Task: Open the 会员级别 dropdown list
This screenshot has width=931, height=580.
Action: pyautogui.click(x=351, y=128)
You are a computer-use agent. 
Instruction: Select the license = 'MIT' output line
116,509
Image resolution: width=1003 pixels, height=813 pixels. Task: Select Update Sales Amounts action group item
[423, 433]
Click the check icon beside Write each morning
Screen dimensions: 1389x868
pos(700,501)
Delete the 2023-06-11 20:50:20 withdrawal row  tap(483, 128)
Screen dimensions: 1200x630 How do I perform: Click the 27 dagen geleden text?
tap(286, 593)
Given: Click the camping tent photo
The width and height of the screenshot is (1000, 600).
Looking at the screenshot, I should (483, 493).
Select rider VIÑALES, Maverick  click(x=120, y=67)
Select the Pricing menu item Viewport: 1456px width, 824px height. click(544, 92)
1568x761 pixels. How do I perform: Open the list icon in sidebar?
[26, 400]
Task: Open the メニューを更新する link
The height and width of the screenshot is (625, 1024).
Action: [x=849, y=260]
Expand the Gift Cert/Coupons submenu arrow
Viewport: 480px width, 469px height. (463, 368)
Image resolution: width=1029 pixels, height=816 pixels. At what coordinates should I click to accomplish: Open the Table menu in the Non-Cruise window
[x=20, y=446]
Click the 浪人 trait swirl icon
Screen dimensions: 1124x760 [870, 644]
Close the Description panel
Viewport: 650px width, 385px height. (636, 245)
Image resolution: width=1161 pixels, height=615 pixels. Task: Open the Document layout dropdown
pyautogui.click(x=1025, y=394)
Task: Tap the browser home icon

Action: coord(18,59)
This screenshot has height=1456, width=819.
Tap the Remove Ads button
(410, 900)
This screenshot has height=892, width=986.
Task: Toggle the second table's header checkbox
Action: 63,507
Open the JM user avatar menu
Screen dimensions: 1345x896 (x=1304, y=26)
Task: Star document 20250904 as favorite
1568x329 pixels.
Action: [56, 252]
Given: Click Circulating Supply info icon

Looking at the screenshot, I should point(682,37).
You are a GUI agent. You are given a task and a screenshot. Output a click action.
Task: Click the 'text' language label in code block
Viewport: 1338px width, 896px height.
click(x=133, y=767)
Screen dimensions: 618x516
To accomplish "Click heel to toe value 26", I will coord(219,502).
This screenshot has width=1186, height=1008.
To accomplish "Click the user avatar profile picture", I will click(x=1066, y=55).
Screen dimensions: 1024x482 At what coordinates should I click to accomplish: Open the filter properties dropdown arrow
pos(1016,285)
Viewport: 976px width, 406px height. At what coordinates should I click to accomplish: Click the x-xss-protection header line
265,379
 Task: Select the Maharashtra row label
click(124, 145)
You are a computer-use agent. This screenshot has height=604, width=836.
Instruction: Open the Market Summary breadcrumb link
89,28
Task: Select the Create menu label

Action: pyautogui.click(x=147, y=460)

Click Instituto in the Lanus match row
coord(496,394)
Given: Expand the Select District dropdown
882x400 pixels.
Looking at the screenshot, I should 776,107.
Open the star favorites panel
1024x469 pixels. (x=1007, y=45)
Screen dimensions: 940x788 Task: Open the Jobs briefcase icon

**Aim of the exercise**
Please retype all of the data above exactly as written.

**Reply**
Task: Open the 会员级别 dropdown list
This screenshot has width=931, height=580.
Action: pyautogui.click(x=351, y=128)
You are a computer-use agent. 
Instruction: Select the license = 'MIT' output line
116,509
Image resolution: width=1003 pixels, height=813 pixels. Task: Select Update Sales Amounts action group item
[423, 433]
Click the check icon beside Write each morning
Screen dimensions: 1389x868
pos(700,501)
Delete the 2023-06-11 20:50:20 withdrawal row  tap(483, 128)
Screen dimensions: 1200x630 How do I perform: Click the 27 dagen geleden text?
tap(286, 593)
Given: Click the camping tent photo
The width and height of the screenshot is (1000, 600).
Looking at the screenshot, I should (483, 493).
Select rider VIÑALES, Maverick  click(x=120, y=67)
Select the Pricing menu item Viewport: 1456px width, 824px height. click(544, 92)
1568x761 pixels. How do I perform: Open the list icon in sidebar?
[26, 400]
Task: Open the メニューを更新する link
The height and width of the screenshot is (625, 1024).
Action: [x=849, y=260]
Expand the Gift Cert/Coupons submenu arrow
Viewport: 480px width, 469px height. (463, 368)
Image resolution: width=1029 pixels, height=816 pixels. At what coordinates should I click to accomplish: Open the Table menu in the Non-Cruise window
[x=20, y=446]
Click the 浪人 trait swirl icon
Screen dimensions: 1124x760 [870, 644]
Close the Description panel
Viewport: 650px width, 385px height. (636, 245)
Image resolution: width=1161 pixels, height=615 pixels. Task: Open the Document layout dropdown
pyautogui.click(x=1025, y=394)
Task: Tap the browser home icon

Action: coord(18,59)
This screenshot has height=1456, width=819.
Tap the Remove Ads button
(410, 900)
This screenshot has height=892, width=986.
Task: Toggle the second table's header checkbox
Action: 63,507
Open the JM user avatar menu
Screen dimensions: 1345x896 (x=1304, y=26)
Task: Star document 20250904 as favorite
1568x329 pixels.
Action: [56, 252]
Given: Click Circulating Supply info icon

Looking at the screenshot, I should point(682,37).
You are a GUI agent. You are given a task and a screenshot. Output a click action.
Task: Click the 'text' language label in code block
Viewport: 1338px width, 896px height.
click(x=133, y=767)
Screen dimensions: 618x516
To accomplish "Click heel to toe value 26", I will coord(219,502).
This screenshot has width=1186, height=1008.
To accomplish "Click the user avatar profile picture", I will click(x=1066, y=55).
Screen dimensions: 1024x482 At what coordinates should I click to accomplish: Open the filter properties dropdown arrow
pos(1016,285)
Viewport: 976px width, 406px height. At what coordinates should I click to accomplish: Click the x-xss-protection header line
265,379
 Task: Select the Maharashtra row label
click(124, 145)
You are a computer-use agent. This screenshot has height=604, width=836.
Instruction: Open the Market Summary breadcrumb link
89,28
Task: Select the Create menu label

Action: pyautogui.click(x=147, y=460)

Click Instituto in the Lanus match row
coord(496,394)
Given: Expand the Select District dropdown
882x400 pixels.
Looking at the screenshot, I should 776,107.
Open the star favorites panel
1024x469 pixels. (x=1007, y=45)
Screen dimensions: 940x788 Task: Open the Jobs briefcase icon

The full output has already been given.